Animateurs : Patrick /Mady
Nombre de participants : 9 animateurs compris (8 F–1 H)
Météo : Temps variable avec soleil et passages nuageux, pas de pluie, température max 12°
Distance : 18.410 km
Dénivelé : 626 m
Durée déplacement : 6 h 30 mn
Classement Atlas : facile
Voitures : 42 km x 2 voitures soit 84 km de Clermont Fd. Une voiture sur place.
Préparation et rédaction : 3 h

Itinéraire : Etang de Saint Coust près de Châtel-Guyon, Fonfrède, PC 675 , le Bois d’Agnat, passage dans la vallée des Prades, Chazeron, vallée de Sans Souci, source de la Vachère , forêt de Châtel-Guyon, étang de Saint Coust.

Une matinée aux chemins variés
Avant de commencer cette randonnée, je voudrais remercier l’équipe de randonneuses qui a partagé avec moi cette première randonnée en tant qu’animateur stagiaire  et Mady pour ses conseils et son soutien. Pour cette occasion j’avais prévu le soleil qui nous a réchauffé tout au long du trajet.
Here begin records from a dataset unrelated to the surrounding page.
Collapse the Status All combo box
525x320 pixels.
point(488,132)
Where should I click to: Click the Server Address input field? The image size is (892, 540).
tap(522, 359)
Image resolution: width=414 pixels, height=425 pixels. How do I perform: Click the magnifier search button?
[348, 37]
L’étang de Saint-Coust situé en fin de la vallée des Prades nous permet d’avoir un point de rencontre et un emplacement facile pour le début de notre randonnée. La température est encore un peu fraîche mais elle s’adoucira pendant la journée et nous profiterons de belles périodes ensoleillées.

Une première montée nous permet de longer les villages  les Grosliers et Fonfrède. Le chemin assez large disparaît pour nous dévoiler un sentier qui nous permet de traverser un beau talweg, première belle montée.
Nous poursuivons entre forêts et champs sur un beau chemin pour atteindre et contourner le puy de Grammont. Un petit sentier devait nous permettre de rejoindre Le Bouquet mais hélas, les broussailles avaient pris place et nous avons dû faire demi-tour pour retrouver notre circuit un peu plus loin. Dommage, le fond du vallon avait l’air sympathique.
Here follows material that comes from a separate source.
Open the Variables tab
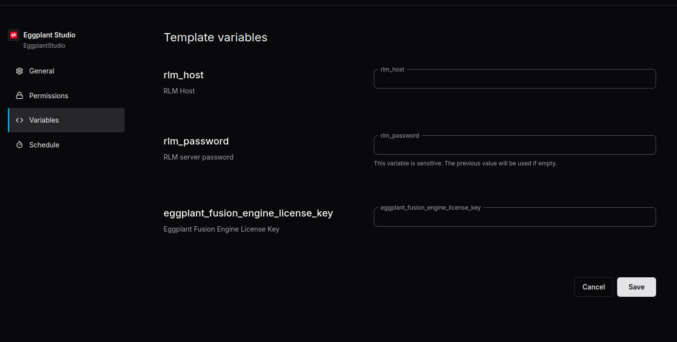 point(44,120)
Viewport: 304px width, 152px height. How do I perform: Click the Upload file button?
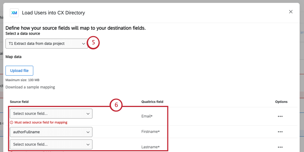click(19, 70)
Quelques chemins nous permettent de contourner le Bois d’Agnat avant de retrouver la vallée des Prades pour la 2ème fois de la journée. Nous traversons le ruisseau des Grosliers  qui alimente la retenue de St Coust.
Après l’avoir longé et admiré son débit, une belle montée nous attendait pour quitter cette vallée et rejoindre le château de Chazeron.
Nous profitons d’une table et des bancs en pierre pour notre pique –nique qui fut accompagné d’un rappel historique de la vie de ce château.

Le château de Chazeron

Le château de Chazeron

A l’origine, au 4ème siècle avant JC, ce site a vu l’apparition d’un oppidum gaulois (construction fortifiée située sur une hauteur)Sous l’invasion romaine en 52 avant JC, il reçut des terres de Jules César en remerciement de son ralliement. Le château actuel a été construit entre le 11 et 15ème siècle (c’était une construction militaire de Seigneurie), protection des seigneurs, des vassaux et des biens dans un contexte de conflit. Modification au 17ème siècle sous Louis XIV par l’architecte Mansart et le paysagiste Le Nôtre.
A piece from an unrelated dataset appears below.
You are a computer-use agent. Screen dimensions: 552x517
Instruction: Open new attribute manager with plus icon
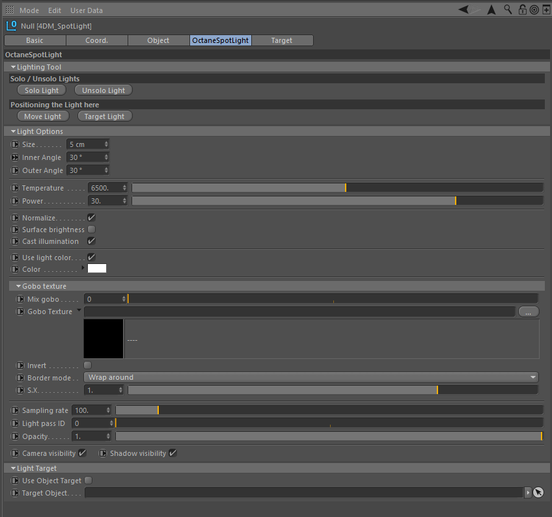tap(545, 10)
Son histoire contemporaine est moins glorieuse puisqu’il a servi pendant la seconde guerre mondiale à l’incarcération d’Edouard Daladier, Paul Reynaud, Georges Mandel, Maurice Gamelin, et Léon Blum en attendant leur procès au tribunal de Riom.
La grande cour d’honneur et les communs sont classés aujourd’hui au titre des monuments historiques depuis 1944. Le parc et les jardins font partie des pré-inventaires des jardins remarquables.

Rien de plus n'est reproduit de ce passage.